**TEXTO**:
○ ○ ○ ○ ○ ○ ○

Revista do GT de Literatura Oral e Popular da ANPOLL – ISSN 1980-4504

APRESENTAÇÃO



Na chamada a este presente número da revista Boitatá, visando a uma pergunta sobre nosso fazer científico em nossos atuais contextos, sob nossas atuais circunstâncias, ante nossos atuais problemas, Mário Cézar Leite nos enunciara que


métodos sempre foram a “pedra no sapato” de pesquisadores de todas as áreas do conhecimento. “Pedras nos sapatos” porque se acredita, não sem razão de certo modo, que são eles que definem e configuram o padrão de legitimidade, pertinência, cientificidade, academicidade e competência das pesquisas.


Recorrera, à ocasião, a uma epígrafe de Paul Feyerabend a fim de delinear os termos a nosso chamamento, convidando a comunidade acadêmica em torno das Poéticas Orais a estabelecer, mediante artigos circulantes em nossa comunidade científica, um par de perguntas acerca de nosso fazer-ciência. Quando este autor, recorrente em nosso treinamento nas lidas acadêmicas1, assinala o quanto nossa “invenção, elaboração e utilização de teorias” desenha, [frequentemente], edifícios intelectuais “incompatíveis não apenas com outras teorias, mas, ainda, com experimentos, com fatos e observações”, nos convida a visitar nosso lugar desde onde fazemos ciência; nele, nosso lugar naquilo que Bhabha denominara equação conhecimento-poder (BHABHA, 1998, p. 45), equação na qual as literaturas que investigamos, as(os) sujeitas(os) que investigamos, por vezes resistem às roupas e às armas da teoria, sem que ante isso saibamos como proceder. Feyerabend, na citação escolhida por Leite, propõe um primeiro movimento: “podemos começar assinalando que nenhuma teoria está jamais em concordância com todos os fatos conhecidos em seu domínio”.

Como iniciativas para trilhar, registrar e discutir este caminho ora proposto, este número 26 da revista Boitatá nos apresenta outros três movimentos, na Seção Temática, devidamente com outros seis movimentos na Seção Livre. Nesta primeira, o artigo de Maria Ignez Novais Ayala discute nossos procedimentos metodológicos na investigação de documentos orais (procedimento circulante em nossa comunidade científica das Poéticas Orais), salientando, desde o resumo de seu artigo, o caráter interdisciplinar desta base de procedimentos; como tônica do esforço metodológico proposto a este número, Ayala situa, ao centro, o princípio motor de nosso fazer-ciência:


Antes de tudo, preciso informar que desde os primeiros contatos com artistas populares em apresentações públicas no início dos anos 1970 até hoje o que me atrai são as pessoas. (...) Mesmo quando a conversa era sobre cantos, versos, histórias, essas pessoas se tornaram especiais por um toque de humor, por um comentário inesperado, pelo negaceio, por seu modo de entender o que está na vida, no mundo, às vezes tentando apontar o que é misterioso.

○ ○ ○ ○ ○ ○ ○

**DADOS DISPONÍVEIS**:
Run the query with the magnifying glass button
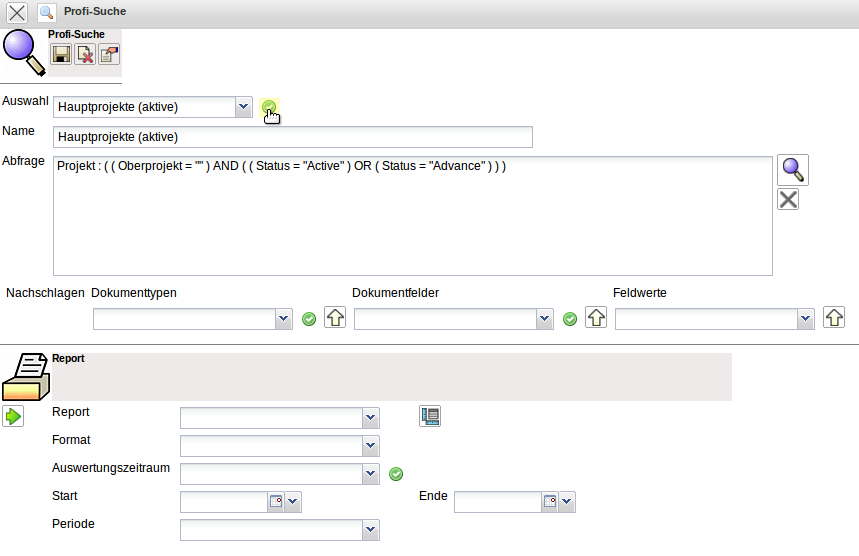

○ ○ ○ ○ ○ ○ ○

**REQUISITOS DO EXERCÍCIO**:
a: Na apresentação, quantos movimentos o número 26 da revista Boitatá traz na Seção Livre?
b: Reproduza o trecho da apresentação que vai de "Revista do GT" até "competência das pesquisas.".

**RESPOSTAS COMPLETAS**:
a: Seis movimentos.

b:
Revista do GT de Literatura Oral e Popular da ANPOLL – ISSN 1980-4504

APRESENTAÇÃO



Na chamada a este presente número da revista Boitatá, visando a uma pergunta sobre nosso fazer científico em nossos atuais contextos, sob nossas atuais circunstâncias, ante nossos atuais problemas, Mário Cézar Leite nos enunciara que


métodos sempre foram a “pedra no sapato” de pesquisadores de todas as áreas do conhecimento. “Pedras nos sapatos” porque se acredita, não sem razão de certo modo, que são eles que definem e configuram o padrão de legitimidade, pertinência, cientificidade, academicidade e competência das pesquisas.